▶ **DATA TO USE**
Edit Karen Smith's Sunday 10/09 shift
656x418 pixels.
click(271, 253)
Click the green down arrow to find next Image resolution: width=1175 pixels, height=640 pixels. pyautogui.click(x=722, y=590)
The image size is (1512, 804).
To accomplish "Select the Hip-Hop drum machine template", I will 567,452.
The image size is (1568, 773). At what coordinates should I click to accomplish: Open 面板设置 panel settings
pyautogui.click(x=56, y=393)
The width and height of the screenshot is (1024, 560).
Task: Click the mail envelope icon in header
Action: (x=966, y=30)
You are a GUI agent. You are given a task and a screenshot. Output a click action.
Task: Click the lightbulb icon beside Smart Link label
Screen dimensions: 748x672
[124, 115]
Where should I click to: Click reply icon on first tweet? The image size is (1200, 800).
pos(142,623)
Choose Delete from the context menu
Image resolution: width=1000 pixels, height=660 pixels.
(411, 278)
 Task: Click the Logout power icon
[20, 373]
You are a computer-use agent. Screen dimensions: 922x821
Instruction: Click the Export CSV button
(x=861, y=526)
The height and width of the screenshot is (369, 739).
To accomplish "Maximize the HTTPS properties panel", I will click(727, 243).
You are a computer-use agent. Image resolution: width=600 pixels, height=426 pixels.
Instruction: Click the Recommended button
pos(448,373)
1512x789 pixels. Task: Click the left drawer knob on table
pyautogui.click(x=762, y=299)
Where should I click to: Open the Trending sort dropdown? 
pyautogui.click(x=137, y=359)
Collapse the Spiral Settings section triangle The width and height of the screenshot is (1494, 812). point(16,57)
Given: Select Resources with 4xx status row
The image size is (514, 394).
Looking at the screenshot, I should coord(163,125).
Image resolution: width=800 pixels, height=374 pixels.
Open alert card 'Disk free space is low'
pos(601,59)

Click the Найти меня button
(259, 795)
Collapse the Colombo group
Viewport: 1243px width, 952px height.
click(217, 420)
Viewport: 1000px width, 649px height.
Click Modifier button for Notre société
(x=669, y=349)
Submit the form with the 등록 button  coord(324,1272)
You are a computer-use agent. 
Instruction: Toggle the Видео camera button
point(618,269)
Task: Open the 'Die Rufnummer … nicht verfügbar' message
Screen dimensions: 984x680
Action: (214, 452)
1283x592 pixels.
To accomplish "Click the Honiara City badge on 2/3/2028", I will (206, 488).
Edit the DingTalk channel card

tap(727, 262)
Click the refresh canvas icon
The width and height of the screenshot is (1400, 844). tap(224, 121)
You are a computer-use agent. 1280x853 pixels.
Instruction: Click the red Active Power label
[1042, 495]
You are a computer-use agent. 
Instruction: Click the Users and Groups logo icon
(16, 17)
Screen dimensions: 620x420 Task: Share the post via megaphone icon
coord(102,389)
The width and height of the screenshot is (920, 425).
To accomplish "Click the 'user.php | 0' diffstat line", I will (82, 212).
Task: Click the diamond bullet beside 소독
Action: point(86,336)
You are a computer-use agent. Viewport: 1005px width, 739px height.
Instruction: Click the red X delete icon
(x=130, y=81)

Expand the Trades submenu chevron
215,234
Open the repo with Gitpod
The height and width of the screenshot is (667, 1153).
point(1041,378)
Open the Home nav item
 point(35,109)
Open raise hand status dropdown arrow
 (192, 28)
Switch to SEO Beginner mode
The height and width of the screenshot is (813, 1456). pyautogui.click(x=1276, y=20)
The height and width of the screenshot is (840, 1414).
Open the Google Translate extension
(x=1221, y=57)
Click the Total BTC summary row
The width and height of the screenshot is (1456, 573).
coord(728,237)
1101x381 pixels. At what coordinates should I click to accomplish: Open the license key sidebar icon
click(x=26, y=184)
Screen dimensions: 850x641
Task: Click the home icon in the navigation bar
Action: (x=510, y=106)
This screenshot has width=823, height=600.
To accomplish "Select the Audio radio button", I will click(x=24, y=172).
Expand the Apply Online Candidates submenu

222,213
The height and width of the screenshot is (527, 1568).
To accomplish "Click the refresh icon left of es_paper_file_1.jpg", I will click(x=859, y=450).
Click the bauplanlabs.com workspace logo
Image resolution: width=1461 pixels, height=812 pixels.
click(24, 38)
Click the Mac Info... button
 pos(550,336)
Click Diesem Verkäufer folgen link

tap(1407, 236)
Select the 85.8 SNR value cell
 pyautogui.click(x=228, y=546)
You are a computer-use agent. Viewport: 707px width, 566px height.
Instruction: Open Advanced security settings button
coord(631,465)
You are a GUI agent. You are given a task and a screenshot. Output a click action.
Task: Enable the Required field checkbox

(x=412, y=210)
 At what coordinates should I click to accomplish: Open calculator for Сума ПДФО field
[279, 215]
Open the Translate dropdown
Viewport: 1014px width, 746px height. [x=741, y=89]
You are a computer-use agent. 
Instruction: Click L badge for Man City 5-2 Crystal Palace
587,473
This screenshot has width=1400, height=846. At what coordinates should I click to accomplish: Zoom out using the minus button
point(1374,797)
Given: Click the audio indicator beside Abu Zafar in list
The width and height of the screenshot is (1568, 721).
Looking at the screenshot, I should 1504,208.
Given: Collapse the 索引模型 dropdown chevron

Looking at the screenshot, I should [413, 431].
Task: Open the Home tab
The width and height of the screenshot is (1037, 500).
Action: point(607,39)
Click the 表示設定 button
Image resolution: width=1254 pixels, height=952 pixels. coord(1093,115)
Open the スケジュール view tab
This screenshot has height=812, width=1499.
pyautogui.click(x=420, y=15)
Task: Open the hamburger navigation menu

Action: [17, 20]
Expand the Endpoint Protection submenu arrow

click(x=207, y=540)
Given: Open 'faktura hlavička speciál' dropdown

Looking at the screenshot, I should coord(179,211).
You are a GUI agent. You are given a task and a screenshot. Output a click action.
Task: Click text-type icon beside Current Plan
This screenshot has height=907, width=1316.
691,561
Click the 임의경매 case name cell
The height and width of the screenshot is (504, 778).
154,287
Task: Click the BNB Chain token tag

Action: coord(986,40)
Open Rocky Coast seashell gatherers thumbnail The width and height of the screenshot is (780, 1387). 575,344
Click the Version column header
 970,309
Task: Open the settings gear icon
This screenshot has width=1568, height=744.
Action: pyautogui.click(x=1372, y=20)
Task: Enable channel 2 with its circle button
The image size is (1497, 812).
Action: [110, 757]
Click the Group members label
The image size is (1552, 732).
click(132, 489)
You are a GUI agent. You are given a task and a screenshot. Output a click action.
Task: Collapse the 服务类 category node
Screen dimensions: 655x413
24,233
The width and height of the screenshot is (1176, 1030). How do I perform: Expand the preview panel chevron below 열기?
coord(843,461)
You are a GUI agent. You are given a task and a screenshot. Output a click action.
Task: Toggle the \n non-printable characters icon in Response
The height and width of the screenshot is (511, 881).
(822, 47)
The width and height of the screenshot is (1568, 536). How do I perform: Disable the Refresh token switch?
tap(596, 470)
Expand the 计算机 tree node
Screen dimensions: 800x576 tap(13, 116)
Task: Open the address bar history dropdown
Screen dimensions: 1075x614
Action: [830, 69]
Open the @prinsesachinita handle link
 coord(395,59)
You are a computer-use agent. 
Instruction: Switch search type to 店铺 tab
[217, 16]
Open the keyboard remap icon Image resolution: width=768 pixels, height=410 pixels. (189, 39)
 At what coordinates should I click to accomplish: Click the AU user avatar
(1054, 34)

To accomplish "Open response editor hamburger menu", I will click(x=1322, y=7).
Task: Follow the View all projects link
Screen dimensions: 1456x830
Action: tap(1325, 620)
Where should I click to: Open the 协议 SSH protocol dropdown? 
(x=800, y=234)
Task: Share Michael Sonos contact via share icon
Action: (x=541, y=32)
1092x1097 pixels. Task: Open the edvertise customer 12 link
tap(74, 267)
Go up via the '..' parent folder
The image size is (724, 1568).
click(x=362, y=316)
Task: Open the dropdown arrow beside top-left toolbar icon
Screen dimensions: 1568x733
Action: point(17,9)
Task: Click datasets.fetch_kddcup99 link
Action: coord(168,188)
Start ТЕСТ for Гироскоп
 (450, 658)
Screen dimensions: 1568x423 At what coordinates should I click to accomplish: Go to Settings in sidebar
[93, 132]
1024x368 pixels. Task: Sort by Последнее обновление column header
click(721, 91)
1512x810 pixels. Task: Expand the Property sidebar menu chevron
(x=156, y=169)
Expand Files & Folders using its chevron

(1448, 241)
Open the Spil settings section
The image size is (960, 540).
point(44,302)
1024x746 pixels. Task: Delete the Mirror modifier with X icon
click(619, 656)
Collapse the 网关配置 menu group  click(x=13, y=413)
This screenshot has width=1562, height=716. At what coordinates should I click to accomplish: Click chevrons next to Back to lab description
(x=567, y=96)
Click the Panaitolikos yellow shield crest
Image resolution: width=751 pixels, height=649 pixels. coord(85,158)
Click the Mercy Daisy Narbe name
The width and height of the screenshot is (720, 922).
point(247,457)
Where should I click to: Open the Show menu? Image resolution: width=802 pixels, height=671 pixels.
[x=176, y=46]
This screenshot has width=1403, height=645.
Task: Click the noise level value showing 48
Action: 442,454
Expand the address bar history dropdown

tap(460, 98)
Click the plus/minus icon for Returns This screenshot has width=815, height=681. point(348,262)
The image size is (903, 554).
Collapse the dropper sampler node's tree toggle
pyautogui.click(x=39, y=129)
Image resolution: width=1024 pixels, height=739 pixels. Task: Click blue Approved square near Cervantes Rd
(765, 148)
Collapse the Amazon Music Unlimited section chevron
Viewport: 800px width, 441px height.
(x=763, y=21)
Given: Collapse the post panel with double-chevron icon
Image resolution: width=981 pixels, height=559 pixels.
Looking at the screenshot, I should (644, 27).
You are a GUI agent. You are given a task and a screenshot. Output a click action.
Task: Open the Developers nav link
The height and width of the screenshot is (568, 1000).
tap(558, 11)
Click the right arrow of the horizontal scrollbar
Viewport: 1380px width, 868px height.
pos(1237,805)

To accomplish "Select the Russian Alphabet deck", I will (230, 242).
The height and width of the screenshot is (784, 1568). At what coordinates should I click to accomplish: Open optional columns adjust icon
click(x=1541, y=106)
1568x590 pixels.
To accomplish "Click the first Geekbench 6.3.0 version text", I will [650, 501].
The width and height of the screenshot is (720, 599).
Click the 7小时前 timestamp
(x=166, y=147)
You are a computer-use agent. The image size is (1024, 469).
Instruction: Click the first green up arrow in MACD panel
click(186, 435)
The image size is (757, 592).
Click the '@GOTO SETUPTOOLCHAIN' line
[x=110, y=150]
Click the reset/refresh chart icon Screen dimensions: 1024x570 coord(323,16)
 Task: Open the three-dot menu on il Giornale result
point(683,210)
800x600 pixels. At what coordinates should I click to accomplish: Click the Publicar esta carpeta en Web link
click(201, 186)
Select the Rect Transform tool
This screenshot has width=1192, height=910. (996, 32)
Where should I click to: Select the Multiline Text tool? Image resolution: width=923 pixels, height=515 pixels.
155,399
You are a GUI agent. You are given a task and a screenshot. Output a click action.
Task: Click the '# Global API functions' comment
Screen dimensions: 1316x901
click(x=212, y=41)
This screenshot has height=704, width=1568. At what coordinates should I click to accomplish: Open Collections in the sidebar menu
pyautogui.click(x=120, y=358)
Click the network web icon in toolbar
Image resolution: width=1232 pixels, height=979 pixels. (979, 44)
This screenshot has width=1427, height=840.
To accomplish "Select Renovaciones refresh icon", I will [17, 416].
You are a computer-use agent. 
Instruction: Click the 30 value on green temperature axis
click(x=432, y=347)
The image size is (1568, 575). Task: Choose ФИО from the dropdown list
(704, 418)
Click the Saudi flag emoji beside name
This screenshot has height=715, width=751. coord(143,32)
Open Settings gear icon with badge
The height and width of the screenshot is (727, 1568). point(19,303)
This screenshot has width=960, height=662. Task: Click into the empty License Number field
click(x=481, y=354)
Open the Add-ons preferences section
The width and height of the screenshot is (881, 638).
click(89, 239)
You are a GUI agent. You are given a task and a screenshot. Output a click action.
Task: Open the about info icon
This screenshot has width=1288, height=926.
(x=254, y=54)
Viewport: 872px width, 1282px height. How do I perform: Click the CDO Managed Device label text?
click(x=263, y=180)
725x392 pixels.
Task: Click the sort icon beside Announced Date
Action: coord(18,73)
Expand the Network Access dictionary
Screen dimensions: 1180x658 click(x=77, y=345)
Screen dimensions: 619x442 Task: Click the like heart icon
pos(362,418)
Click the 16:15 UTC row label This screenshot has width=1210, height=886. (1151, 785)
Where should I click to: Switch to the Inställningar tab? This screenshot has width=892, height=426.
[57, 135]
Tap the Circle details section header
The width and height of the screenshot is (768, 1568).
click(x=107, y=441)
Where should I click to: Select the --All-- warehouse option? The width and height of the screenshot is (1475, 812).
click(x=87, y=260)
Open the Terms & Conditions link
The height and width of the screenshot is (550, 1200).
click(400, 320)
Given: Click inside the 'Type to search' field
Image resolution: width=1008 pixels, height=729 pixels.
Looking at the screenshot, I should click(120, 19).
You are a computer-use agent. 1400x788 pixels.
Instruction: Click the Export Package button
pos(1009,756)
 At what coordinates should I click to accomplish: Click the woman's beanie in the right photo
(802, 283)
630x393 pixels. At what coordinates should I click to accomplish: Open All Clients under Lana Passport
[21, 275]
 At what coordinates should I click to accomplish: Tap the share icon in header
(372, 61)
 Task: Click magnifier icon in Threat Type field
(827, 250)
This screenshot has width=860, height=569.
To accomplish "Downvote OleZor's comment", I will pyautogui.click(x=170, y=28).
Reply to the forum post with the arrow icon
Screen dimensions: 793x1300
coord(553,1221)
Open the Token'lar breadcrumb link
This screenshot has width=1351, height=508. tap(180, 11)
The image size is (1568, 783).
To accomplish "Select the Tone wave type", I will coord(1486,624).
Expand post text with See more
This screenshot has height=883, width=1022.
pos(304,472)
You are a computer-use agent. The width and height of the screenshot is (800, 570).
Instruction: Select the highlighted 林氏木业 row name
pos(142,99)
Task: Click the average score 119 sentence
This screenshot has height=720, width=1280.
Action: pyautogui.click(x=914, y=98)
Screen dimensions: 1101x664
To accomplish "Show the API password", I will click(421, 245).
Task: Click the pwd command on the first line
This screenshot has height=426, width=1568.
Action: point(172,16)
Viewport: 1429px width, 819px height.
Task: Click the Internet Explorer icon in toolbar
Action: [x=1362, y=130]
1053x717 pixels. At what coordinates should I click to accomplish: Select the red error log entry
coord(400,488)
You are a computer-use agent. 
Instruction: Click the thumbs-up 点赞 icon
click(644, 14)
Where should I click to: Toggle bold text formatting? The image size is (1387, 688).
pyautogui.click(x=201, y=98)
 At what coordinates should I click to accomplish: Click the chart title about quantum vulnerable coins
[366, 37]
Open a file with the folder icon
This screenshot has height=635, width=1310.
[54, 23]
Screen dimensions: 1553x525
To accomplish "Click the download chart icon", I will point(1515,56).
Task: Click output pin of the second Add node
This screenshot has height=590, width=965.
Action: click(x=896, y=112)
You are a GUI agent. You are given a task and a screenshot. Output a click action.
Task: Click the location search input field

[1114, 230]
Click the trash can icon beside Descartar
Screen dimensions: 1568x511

▶ **WHAT TO WORK ON**
Retype the records word for word, from the start of the records through the line containing "I will 567,452.", inclusive.

▶ **WRITTEN ANSWER**
Edit Karen Smith's Sunday 10/09 shift
656x418 pixels.
click(271, 253)
Click the green down arrow to find next Image resolution: width=1175 pixels, height=640 pixels. pyautogui.click(x=722, y=590)
The image size is (1512, 804).
To accomplish "Select the Hip-Hop drum machine template", I will 567,452.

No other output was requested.